If you don’t have an aging champion on your faculty, then threading it through the curriculum, it just, it’s gone. So we’re back to most schools having a discrete course, like the course that I teach, the gerontology course in nursing. I think the problem is if you only touch on it early though, so it’s gotta be both in my mind.
You need to have a discreet aging course, but you also have to have opportunity to thread that content through so folks don’t forget about it.
Dr. Martha Dow: Great. Last question from me. And I think it’s a nice way to cap given your nursing experience, your teaching experience, all the other things that you do that inspire so many, what would be the course you haven’t been able to teach yet, but that you’d love to teach?
Dr. Shelley Canning: Oh, well this is a course that I have been thinking about with one of my CERA colleagues, Dr. Leslie Jessiman, who has recently shifted back to the UK. But we are in the throes of planning a dementia course. And so a course it would be targeted to any student in any discipline at the university, not those who are already aiming at a a healthcare profession type role.

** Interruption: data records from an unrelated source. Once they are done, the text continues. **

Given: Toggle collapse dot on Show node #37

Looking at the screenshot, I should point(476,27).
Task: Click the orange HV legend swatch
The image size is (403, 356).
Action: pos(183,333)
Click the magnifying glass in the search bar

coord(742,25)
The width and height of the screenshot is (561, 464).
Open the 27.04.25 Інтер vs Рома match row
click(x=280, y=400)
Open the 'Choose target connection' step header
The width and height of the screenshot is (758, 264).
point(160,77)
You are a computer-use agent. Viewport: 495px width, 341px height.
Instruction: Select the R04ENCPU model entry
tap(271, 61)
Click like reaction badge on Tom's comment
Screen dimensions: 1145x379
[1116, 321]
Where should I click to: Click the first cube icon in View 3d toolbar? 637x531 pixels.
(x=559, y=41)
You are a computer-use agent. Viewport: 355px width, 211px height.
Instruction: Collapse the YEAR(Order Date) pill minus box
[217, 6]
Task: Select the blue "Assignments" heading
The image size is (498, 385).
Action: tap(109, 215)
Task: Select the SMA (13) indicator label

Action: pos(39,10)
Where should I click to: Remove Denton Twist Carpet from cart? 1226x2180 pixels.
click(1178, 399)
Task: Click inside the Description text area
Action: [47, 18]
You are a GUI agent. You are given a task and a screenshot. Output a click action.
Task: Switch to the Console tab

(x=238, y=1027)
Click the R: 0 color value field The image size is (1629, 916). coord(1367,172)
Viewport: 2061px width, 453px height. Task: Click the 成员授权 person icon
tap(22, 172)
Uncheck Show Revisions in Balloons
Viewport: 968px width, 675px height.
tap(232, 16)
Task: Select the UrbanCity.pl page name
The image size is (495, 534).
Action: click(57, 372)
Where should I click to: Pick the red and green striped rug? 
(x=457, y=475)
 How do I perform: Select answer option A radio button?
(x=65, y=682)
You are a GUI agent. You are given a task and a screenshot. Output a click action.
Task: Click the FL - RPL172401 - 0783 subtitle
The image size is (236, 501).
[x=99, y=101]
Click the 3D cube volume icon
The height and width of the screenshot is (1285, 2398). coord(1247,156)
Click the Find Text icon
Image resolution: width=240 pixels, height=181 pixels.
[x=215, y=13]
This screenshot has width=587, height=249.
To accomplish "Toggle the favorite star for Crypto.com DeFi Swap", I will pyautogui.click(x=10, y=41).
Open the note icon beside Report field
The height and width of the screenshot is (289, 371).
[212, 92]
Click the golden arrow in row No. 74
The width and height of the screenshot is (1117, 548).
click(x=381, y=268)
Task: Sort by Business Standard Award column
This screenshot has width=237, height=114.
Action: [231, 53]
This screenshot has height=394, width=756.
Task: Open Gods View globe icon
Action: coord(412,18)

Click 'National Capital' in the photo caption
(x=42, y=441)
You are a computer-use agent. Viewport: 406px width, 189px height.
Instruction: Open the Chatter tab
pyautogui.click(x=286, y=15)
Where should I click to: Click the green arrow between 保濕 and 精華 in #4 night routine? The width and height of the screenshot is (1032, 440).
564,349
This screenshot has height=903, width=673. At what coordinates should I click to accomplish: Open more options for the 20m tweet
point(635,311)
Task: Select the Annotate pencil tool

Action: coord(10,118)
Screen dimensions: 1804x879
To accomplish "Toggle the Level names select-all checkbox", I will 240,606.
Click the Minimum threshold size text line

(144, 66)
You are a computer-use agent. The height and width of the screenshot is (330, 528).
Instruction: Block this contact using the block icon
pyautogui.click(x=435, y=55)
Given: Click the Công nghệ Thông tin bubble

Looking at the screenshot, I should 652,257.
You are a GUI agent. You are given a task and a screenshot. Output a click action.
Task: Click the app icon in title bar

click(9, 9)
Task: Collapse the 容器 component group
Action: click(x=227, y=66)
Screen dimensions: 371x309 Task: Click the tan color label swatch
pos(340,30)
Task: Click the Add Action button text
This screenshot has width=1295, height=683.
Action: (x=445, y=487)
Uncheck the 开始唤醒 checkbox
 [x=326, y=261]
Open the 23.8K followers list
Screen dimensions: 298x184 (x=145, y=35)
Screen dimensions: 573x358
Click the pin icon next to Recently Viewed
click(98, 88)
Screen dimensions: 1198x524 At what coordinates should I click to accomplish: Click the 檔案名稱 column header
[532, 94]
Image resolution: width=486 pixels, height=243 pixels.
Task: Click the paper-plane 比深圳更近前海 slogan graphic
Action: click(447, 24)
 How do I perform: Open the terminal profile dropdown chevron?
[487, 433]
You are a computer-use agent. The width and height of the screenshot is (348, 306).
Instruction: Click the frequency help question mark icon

So it would be to better understand the experience of people who live with dementia better understand what a long term care environment really is. Better understand the risks, better understand the interventions. All we see about dementia is the worst case scenario. And honestly, it is so wrong. So when I talk about systemic ageism, neatly right in the center is systemic dementiaism.
So we have all kinds of really negative and really harmful attitudes towards folks who live with dementia. And I would love the opportunity to get to teach that course.
Dr. Martha Dow: I’ll look forward to it.
Dr. Shelley Canning: You’ll be helping me.
Dr. Martha Dow: *Laughs* Well, thank you so much for taking some time with us. We really appreciate it.
Dr. Shelley Canning: Thank you for having me, I hope I made some sense here.
Dr. Martha Dow: Much more than that. Thanks.